Saturday, March 30, 2013

Silent Saturday

Holy Week is full of mile markers, each with their own significance:

Palm Sunday
Maundy Thursday
Good Friday
And of course the Pièce de résistance ... Easter.

But not yet. 

Today is Saturday. Good Friday is now in the past but Easter is not yet here. Though some religious circles refer to it as Holy Saturday or Easter Eve, most people I know don't refer to it as anything.  In modern American culture, perhaps it is the day most Easter egg hunts take place or the day church choirs put the finishing touches on their cantatas. But that's certainly not what I'm talking about. In relation to Holy Week, what is the real significance of this day? Is it just a placeholder sandwiched between the important stuff?

For me it is an interesting day. Not because of how I spend it but because of how I imagine the disciples spent it.  Think about it ... they've had the privilege of walking, talking, learning from, and just hanging out with Jesus. God in the flesh. He was changing everything. Then what changed was the tide of public opinion and in a mind-numbing twist, our hero was betrayed, arrested, and unjustly killed.

"Wait. This is not how this was supposed to happen.  I don't understand. We thought He was the Messiah. We devoted our lives to Him. And now He's gone. What do we do now??"

That is the angst I try to linger in on this Saturday.  How that must have felt for them. 

The confusion. 
The gut wrenching grief. 
The fear. 
The questioning. 
The speechlessness. 
The feeling of God being ... Dead. 

Then I think of how that has felt for me, and maybe you as well. 
When things don't play out the way they were supposed to. 
When I feel like the train just derailed. 
When my life feels like it is swirling down the drain before my eyes and I am rendered utterly dumbfounded and paralyzed. 

The confusion. 
The gut wrenching grief. 
The fear. 
The questioning. 
The speechlessness. 
The feeling of God being ... Dead. 

Right now we have an advantage over the disciples. We know that Resurrection Sunday is tomorrow. That the tomb would be empty. That hope is not lost and God is anything but dead. 

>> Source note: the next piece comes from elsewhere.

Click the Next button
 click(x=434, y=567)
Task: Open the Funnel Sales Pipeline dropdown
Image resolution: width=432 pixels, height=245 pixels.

So why can't we remember that for ourselves when we are in our Holy Saturday seasons?  
Why can't I live in the glorious knowledge of Easter, even on Saturday?  
Why can't I trust Him to be exactly Who He said He is?  To do exactly what He said He would do?

Perhaps that is what makes Saturday "holy" and a significant part of Holy Week -- because of the profound faith work that God is doing in the silence.  This is the day I find out what my beliefs really are. 

Let us not miss that today because of egg hunts and choir practice. 
Let us not busy ourselves to avoid the agony of thinking about the implications of yesterday. 
Let us embrace today's hurt, today's questions, with the glorious foreknowledge of tomorrow's miracle. 
And may the heaviness of today only serve to increase the joy of tomorrow. 

God is not dead. 
He's surely alive!


Weeping may last through the night, but joy comes with the morning.